При жалком желтом полусвете занавешенной густой марлей лампы. Не гасим свет, потому что соночлежницы мои хотят дождаться последних известий по радио. За окном темнота. Прерывистый дождь. Репетиция осенней непогоды. Начались томительные вечера под ярким верхним светом, все время на людях. Много молодежи. Добыли откуда-то гармониста и под его баян пляшут и фокстрот, и вальсы, и польку. Домой бы, в тишину, к своему столу, к своей лампе. Но нет такой лампы, нет на земле такого стола. Нет дома.

26 июля. 8 часов вечера

Столовая, превращенная в концертно-танцевальный зал. Молодежь сбилась в одном углу, у патефона, который ревет истошным голосом фокстроты, чарльстоны, тустепы, танго. Отодвинули столы к стенам, и на освобожденном куске зала лихо вертятся пары. Кавказско-еврейского вида юноши и девушки разных национальностей. Есть миловидные, оживлением напоминающие Наташу Ростову и ее первый бал, подростки – на них приятно смотреть – если бы не так грубо орал патефон.

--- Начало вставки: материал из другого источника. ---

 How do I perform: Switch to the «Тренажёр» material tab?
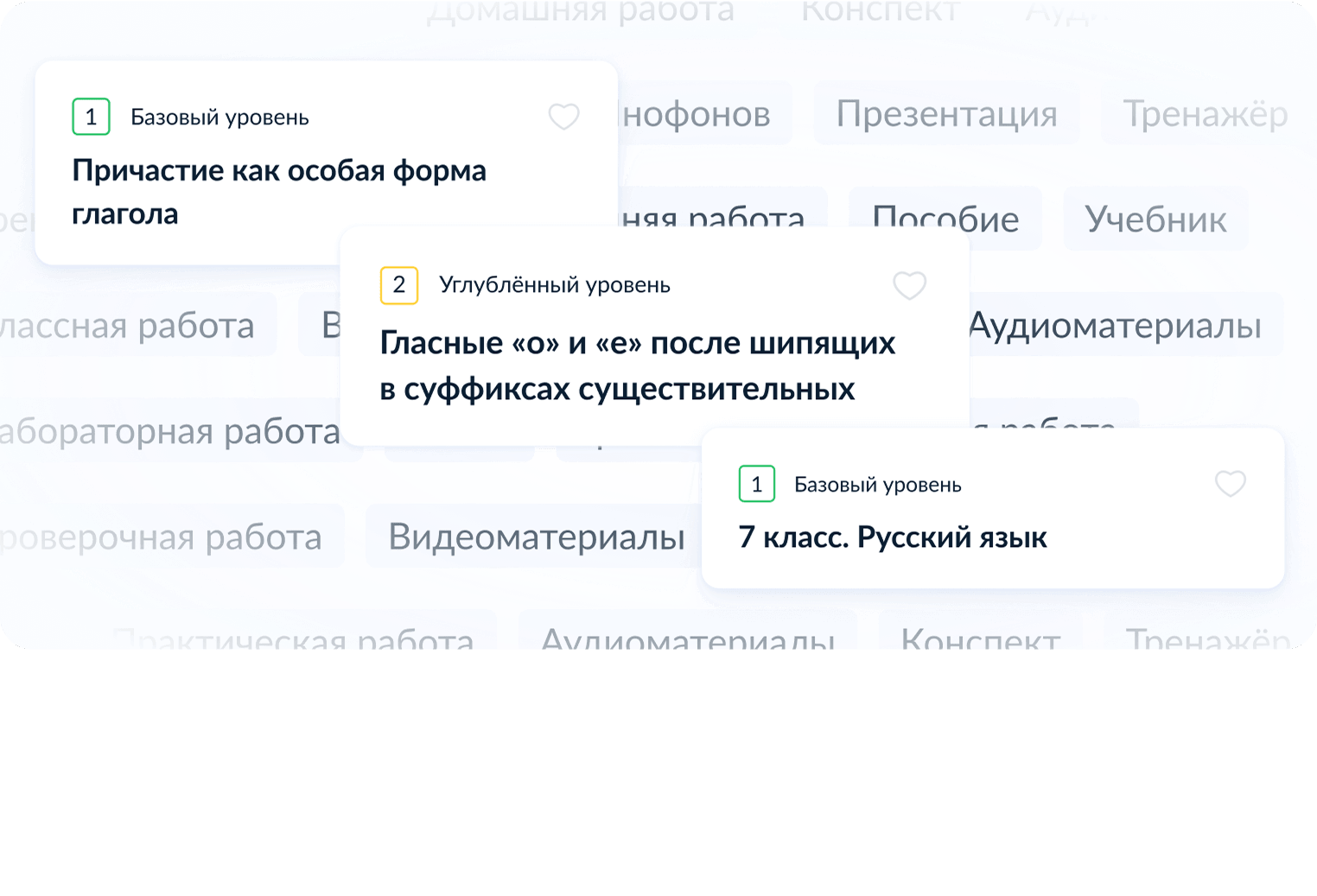(x=1206, y=113)
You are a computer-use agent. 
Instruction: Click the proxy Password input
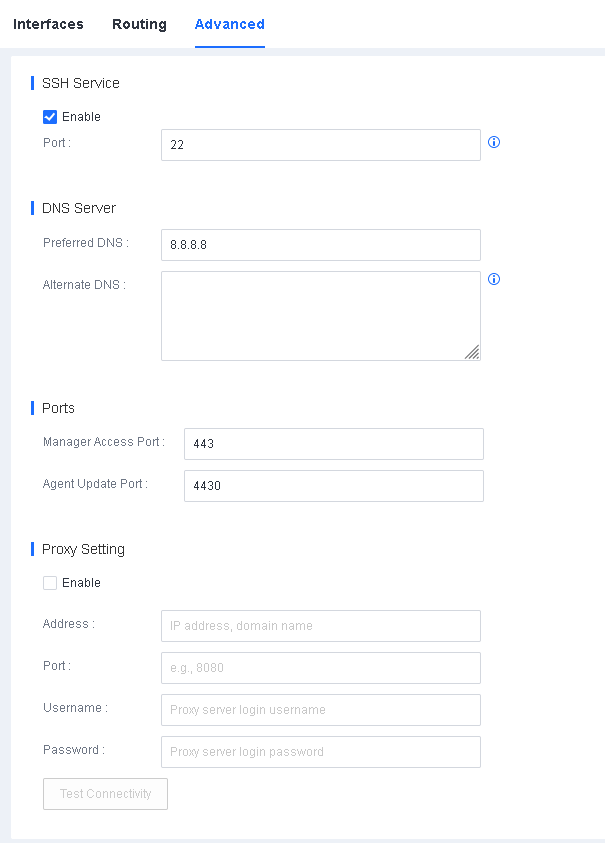pyautogui.click(x=320, y=752)
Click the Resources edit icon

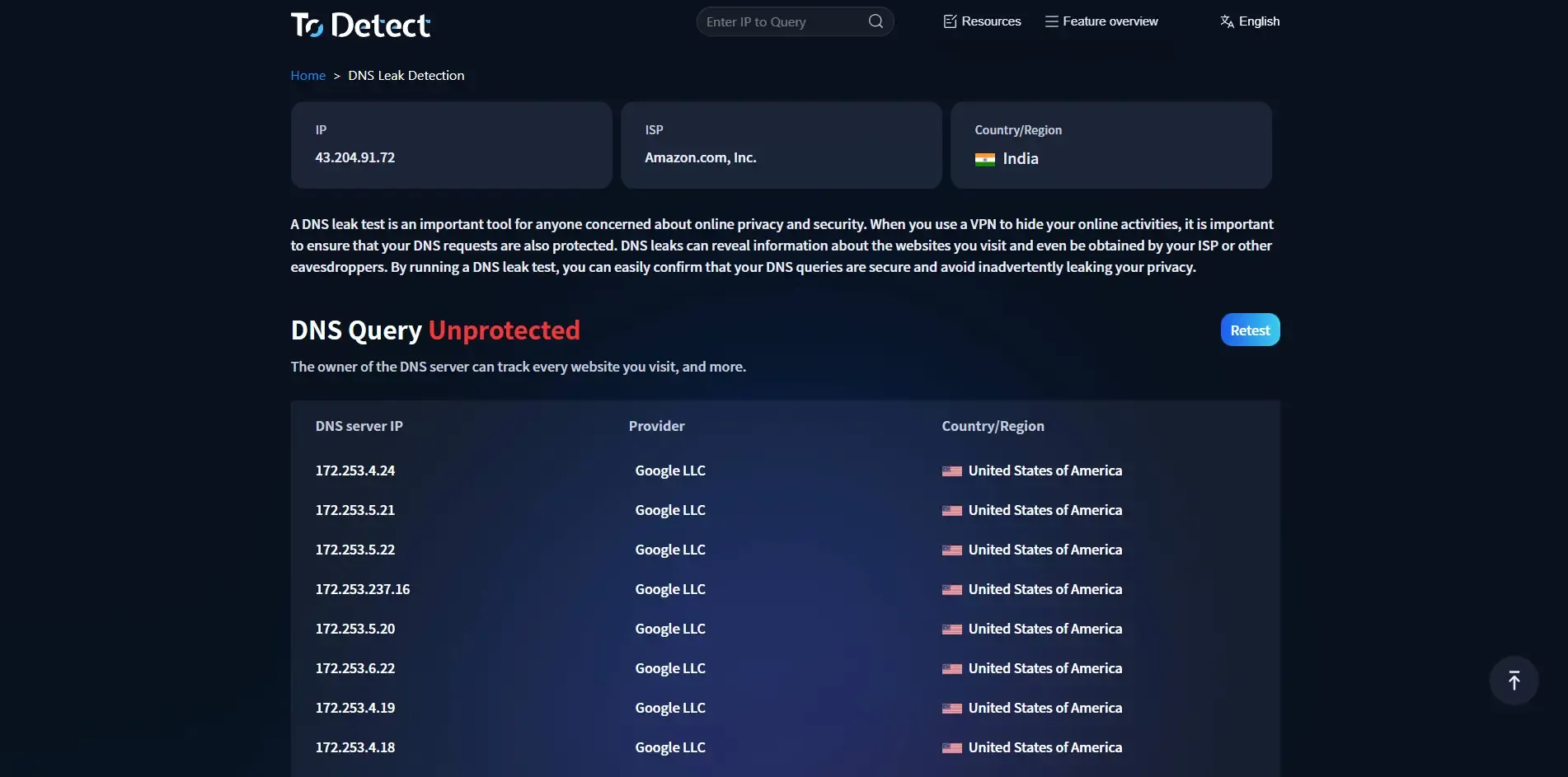950,21
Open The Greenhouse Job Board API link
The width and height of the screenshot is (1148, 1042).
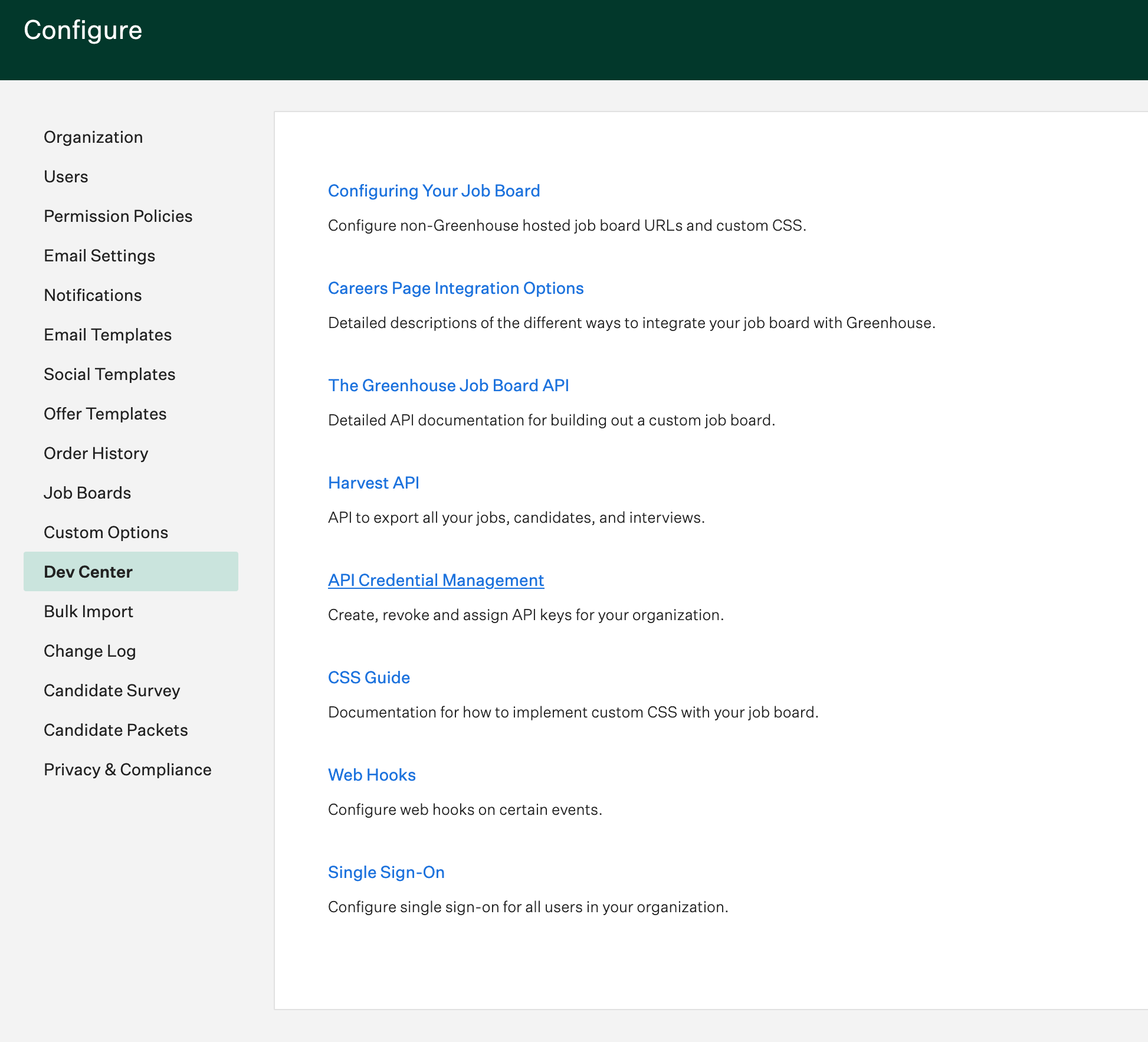[448, 385]
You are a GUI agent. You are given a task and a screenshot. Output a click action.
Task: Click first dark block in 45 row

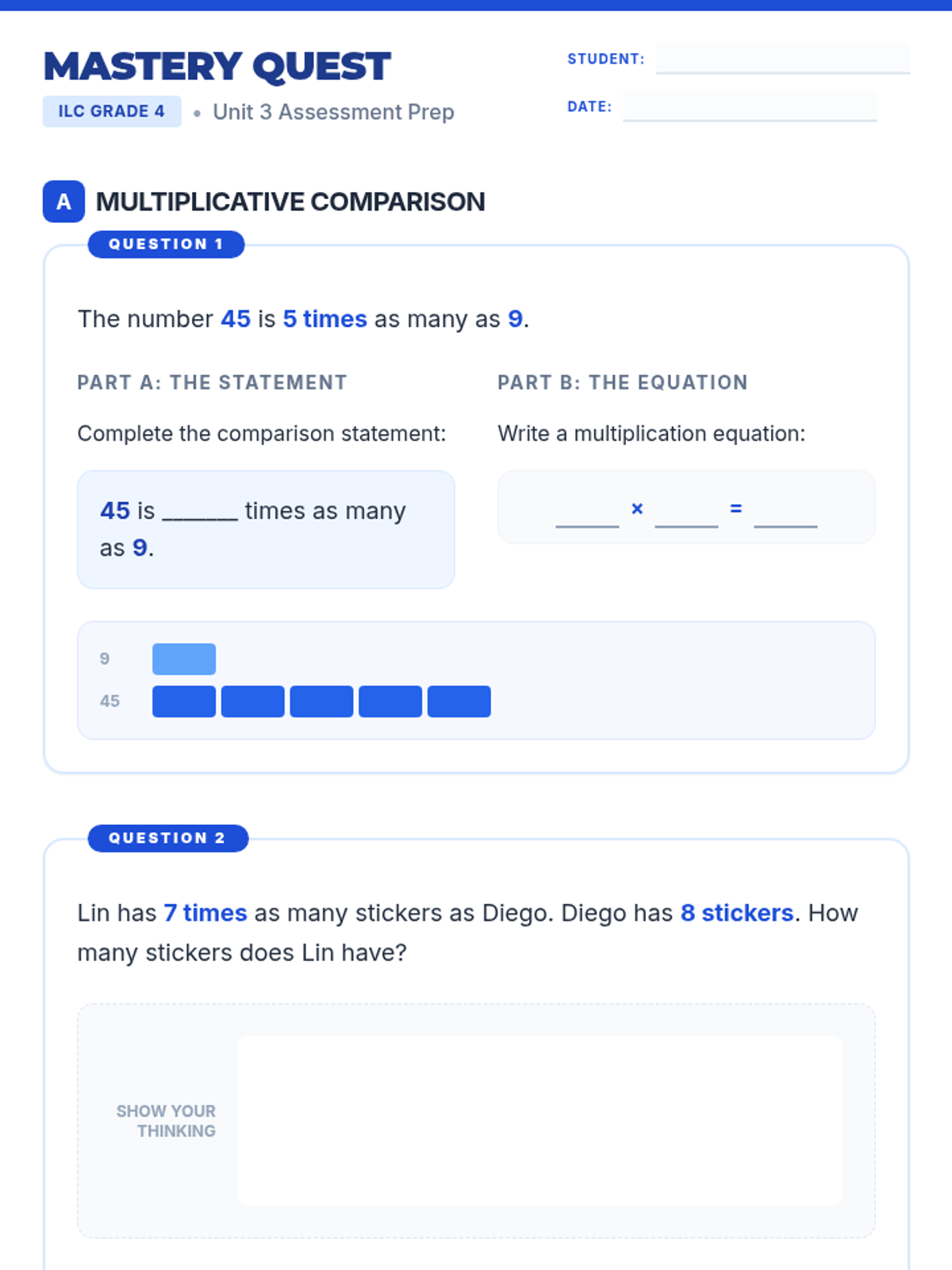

В окно, перед которым пишу, видно длинную водянисто-желтую поляну под пепельной серой шапкой дождевых туч. Целый день был дождь, но эта негаснущая шафранная желтизна на западе подает надежду на солнце к завтрашнему утру.

Заболели уши, заболела голова от патефонного рева. Перекочевала со своей чернильницей в салон, куда веселье молодежи не доносится. Здесь в углу примостилась компания игроков – каждый вечер тут с глубокомысленными лицами собираются любители “винтить”. На другом конце салона флиртуют несколько не умеющих танцевать девушек с двумя болезненными юношами. Люстры еще не зажигали. На маленький мой стол падает грустный зеленоватый свет дождливых сумерек.

Нет-нет и пронесется тоскливая мысль об Ольге. И не мысль, а желание посидеть рядом с ней. Почувствовать через нее Воронеж, мать, брата Николая. Никогда я не ощущала (моментами) безродности своей на этом свете так остро, как последние месяцы. И это грех. Инертное следствие вкоренившегося предрассудка, что одиночество разбивается только о кровное родство или длительную “дружбу”.

Кто из родных, кроме покойной сестры моей, и кто из существующих ныне друзей моих встречал бы меня так радостно и с такой открытой душой и готовностью слушать и понимать, как 4 женщины из прежней, больничной моей палаты, к которым я прихожу в гости?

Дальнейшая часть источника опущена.